* Task 1: In the forum thread, substitute "the simulator" for "sim spider" throughout the part that opens with the words containing "Is this a problem" and closes with "a real URL)?", then give that part again.

────────────────

Forum Moderators: phranque
Using the sim spider - I can see the list of links on the forum home page, which take the format
http://us.mysite.com/forums/show.php/act/SF/f/10
this links to the forum page for a specific topic (this is a car owners forum - and it links to a forum for a specific model)
All the links in this forum are also search engine engine friendly, eg
http://us.mysite.com/forums/show.php/act/ST/f/10/t/304
Checking the page through sim spider shows a load of links on the forum index to all the individual forums.
But none of the links on the individual forums (the links to each individual post) are shown.
Is this a problem with sim spider? does t have known limitations?
The links are there - but sim spider does't show them.
This is difficult to explain without giving a URL so you can try - would it be against the rules if I told you what to replace mysite with in those URLS (but without posting a real URL)?
[edited by: engine at 12:20 pm (utc) on Feb. 23, 2004]
[edit reason] de-linked [/edit]
<a href='http://us.mysite.com/forums/show.php/act/ST/f/1/t/727' class='linkthru' title='This topic was started: Mar 24 2003, 11:57 AM'>Import Revolution Pictures.....what A Day!</a>
looks clean too me!
really worried that my hard work will be in vain - as if google works like sim spider - it is going to miss all the content in my forums 8(
I think a better solution is to get the urls to resemble the urls of this forum, which would require mod_rewrite [httpd.apache.org]
I'm going to respond to this in public in case someone else can learn from it also, however, if there's anything private you want to ask I can reply by sticky.

────────────────

* Task 2: Copy the part of the rows below that opens with the line containing "You are a GUI" and closes with the line containing "pyautogui.click(x=799, y=440)", keeping both of those lines and leaving the pictures out.

* Stored records:
────────────────

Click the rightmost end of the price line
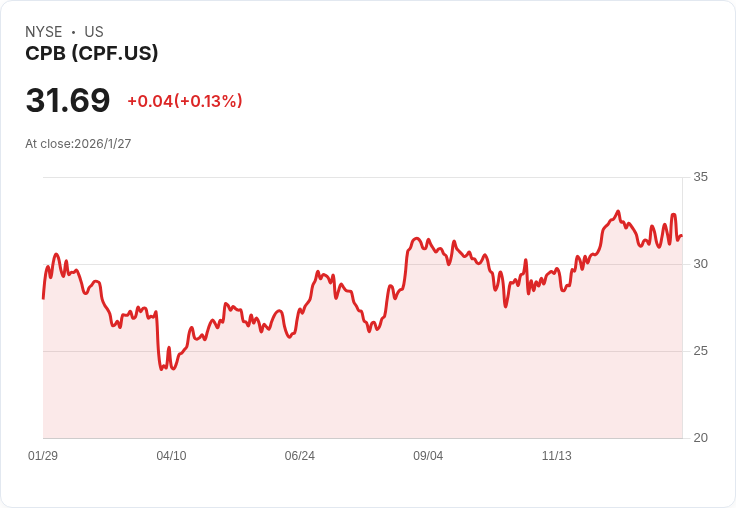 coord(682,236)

────────────────

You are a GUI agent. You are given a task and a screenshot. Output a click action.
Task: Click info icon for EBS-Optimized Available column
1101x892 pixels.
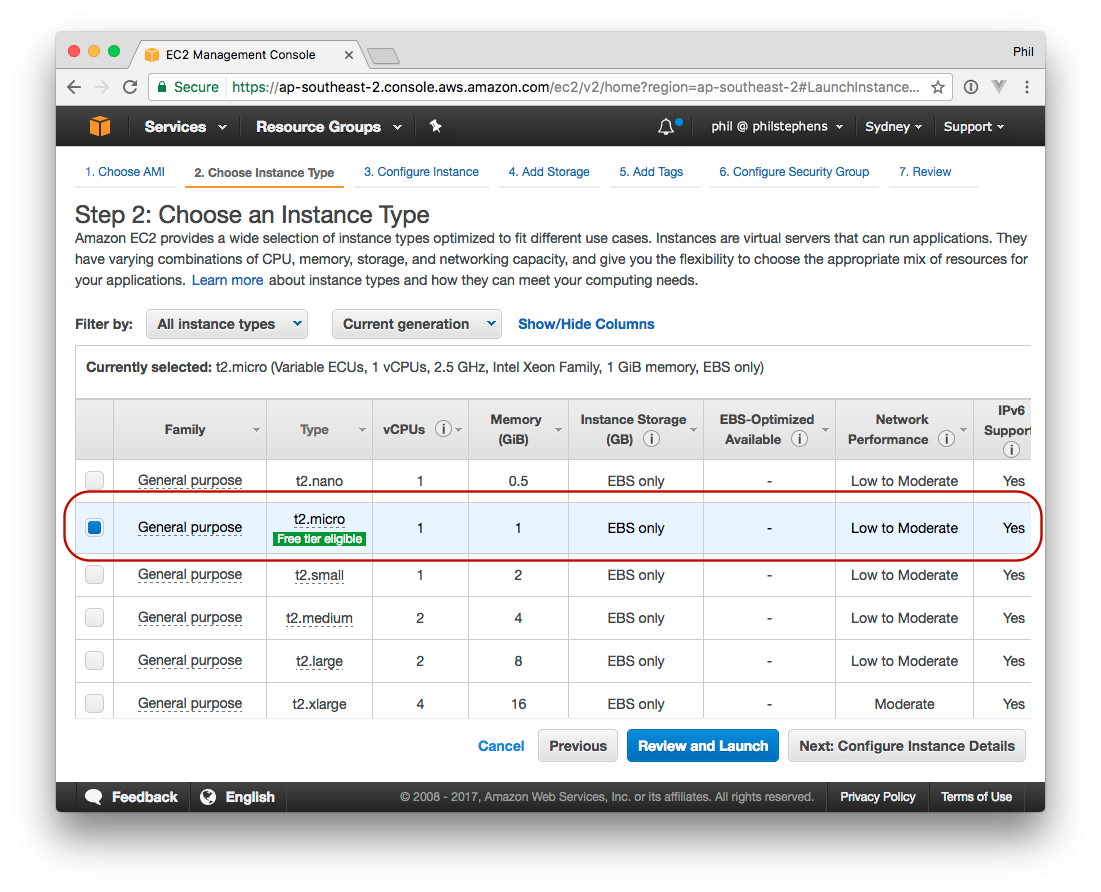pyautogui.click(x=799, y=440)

────────────────

* Final answer 1:
Is this a problem with the simulator? does t have known limitations?
The links are there - but the simulator does't show them.
This is difficult to explain without giving a URL so you can try - would it be against the rules if I told you what to replace mysite with in those URLS (but without posting a real URL)?

* Final answer 2:
You are a GUI agent. You are given a task and a screenshot. Output a click action.
Task: Click info icon for EBS-Optimized Available column
1101x892 pixels.
pyautogui.click(x=799, y=440)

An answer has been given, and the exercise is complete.